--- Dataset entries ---
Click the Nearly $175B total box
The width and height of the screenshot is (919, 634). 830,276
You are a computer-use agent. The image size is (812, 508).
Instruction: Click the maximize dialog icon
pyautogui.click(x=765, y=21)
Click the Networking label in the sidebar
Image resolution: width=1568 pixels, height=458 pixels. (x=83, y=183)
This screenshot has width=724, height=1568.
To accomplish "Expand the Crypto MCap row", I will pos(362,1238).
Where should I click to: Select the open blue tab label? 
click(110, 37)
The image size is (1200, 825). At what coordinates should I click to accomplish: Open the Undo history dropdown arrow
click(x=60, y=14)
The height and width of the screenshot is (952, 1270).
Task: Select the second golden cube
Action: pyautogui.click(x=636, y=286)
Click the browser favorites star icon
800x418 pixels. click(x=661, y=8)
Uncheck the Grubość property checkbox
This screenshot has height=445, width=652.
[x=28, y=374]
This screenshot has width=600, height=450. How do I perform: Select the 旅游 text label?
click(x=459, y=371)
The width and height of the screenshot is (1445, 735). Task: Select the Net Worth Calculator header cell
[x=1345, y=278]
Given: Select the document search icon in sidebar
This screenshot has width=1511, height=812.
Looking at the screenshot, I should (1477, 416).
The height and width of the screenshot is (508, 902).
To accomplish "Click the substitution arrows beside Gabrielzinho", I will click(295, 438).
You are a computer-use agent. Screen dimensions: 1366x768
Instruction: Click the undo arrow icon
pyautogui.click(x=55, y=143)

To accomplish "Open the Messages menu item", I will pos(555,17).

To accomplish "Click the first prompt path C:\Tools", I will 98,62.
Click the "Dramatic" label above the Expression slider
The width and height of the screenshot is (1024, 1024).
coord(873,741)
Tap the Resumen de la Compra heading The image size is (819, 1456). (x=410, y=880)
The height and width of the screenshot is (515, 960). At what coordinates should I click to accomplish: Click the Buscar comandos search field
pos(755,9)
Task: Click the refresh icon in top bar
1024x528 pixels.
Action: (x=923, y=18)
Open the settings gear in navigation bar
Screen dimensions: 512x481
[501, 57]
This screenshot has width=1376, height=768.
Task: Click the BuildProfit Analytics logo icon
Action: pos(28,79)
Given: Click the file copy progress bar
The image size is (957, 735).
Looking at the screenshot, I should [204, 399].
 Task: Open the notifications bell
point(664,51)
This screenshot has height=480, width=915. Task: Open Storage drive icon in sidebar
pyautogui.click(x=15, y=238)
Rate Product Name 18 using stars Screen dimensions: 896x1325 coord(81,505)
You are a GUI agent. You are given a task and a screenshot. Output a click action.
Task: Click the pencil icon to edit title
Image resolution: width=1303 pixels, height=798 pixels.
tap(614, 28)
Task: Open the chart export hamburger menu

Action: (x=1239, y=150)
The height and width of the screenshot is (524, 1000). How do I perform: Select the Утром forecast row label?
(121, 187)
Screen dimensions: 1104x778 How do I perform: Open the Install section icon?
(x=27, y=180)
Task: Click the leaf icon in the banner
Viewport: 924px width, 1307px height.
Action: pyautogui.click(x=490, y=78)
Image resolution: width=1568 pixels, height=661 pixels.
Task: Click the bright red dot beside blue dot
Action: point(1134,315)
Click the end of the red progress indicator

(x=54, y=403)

--- TASK DETAILS ---
Based on the entries above, please count how many lines contain the string "agent", and reply with the figure only.

--- REPLY TO THE EXERCISE ---
3